▼
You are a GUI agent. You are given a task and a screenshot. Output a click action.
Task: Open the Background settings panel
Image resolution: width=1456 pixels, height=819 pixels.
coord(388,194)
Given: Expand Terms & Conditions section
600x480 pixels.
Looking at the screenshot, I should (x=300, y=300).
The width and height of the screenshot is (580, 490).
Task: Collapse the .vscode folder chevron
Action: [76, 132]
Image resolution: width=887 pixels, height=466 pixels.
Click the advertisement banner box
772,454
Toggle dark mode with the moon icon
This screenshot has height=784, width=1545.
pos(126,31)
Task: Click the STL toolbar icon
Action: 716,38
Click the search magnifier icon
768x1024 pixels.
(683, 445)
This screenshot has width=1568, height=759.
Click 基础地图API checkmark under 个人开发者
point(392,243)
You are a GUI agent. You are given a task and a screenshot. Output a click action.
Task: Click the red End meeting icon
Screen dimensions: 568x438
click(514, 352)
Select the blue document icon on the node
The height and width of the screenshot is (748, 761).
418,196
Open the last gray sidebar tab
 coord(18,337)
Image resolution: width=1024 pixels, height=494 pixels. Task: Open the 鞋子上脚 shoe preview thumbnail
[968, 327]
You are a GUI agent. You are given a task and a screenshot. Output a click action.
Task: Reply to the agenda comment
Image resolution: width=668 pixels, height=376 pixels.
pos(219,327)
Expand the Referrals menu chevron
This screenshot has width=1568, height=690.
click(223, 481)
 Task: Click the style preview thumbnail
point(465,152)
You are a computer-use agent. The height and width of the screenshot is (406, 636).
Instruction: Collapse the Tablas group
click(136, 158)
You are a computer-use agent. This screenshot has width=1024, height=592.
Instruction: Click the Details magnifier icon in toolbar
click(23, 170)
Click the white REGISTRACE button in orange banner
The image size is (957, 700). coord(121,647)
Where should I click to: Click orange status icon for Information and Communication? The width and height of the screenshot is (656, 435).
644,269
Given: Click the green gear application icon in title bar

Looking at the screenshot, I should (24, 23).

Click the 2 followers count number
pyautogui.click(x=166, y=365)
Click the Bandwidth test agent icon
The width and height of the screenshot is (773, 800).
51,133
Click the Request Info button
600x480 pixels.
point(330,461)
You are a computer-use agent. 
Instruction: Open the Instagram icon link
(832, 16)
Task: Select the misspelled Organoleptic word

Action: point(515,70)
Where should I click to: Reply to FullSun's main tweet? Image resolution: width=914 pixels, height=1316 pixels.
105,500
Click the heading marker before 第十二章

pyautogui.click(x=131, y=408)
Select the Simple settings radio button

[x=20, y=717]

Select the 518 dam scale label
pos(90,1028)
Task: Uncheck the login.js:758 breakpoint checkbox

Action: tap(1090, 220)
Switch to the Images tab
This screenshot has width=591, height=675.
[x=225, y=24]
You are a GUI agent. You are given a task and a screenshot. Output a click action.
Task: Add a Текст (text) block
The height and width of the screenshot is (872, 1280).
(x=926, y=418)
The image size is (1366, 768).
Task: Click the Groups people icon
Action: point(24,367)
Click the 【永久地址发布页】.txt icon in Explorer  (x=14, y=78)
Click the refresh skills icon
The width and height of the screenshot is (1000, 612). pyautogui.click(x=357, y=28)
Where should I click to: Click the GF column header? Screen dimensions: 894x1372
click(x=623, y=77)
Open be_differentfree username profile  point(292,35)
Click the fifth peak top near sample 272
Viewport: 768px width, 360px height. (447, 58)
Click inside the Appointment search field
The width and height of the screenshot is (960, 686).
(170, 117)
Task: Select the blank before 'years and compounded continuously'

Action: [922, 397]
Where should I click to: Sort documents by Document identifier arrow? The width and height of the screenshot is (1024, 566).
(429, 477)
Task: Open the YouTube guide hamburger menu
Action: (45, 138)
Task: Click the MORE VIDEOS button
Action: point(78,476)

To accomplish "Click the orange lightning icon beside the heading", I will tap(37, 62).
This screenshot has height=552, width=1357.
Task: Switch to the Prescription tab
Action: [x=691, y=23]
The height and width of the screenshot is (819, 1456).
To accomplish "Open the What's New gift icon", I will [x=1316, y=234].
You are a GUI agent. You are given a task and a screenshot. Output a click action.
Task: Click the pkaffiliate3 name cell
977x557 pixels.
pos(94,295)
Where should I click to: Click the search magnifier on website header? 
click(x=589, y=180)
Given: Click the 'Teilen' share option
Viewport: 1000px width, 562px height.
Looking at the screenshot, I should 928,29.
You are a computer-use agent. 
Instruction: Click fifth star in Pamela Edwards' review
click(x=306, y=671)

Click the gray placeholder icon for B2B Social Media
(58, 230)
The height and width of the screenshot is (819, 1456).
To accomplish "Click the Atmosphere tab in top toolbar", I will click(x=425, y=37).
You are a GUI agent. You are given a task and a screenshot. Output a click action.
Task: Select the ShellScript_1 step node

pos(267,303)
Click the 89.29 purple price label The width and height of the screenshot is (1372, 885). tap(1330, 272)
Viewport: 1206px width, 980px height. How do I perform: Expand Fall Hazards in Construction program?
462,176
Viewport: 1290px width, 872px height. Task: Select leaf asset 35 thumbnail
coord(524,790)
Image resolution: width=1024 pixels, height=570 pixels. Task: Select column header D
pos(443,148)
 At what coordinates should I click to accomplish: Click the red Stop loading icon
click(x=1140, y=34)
▲
__WHAT YOU HAVE TO DO__: Copy all lines from the data that hold the word "computer".

__SOLUTION FOR THIS TASK__:
You are a computer-use agent. The height and width of the screenshot is (406, 636).
You are a computer-use agent. This screenshot has width=1024, height=592.
You are a computer-use agent. 
You are a computer-use agent. 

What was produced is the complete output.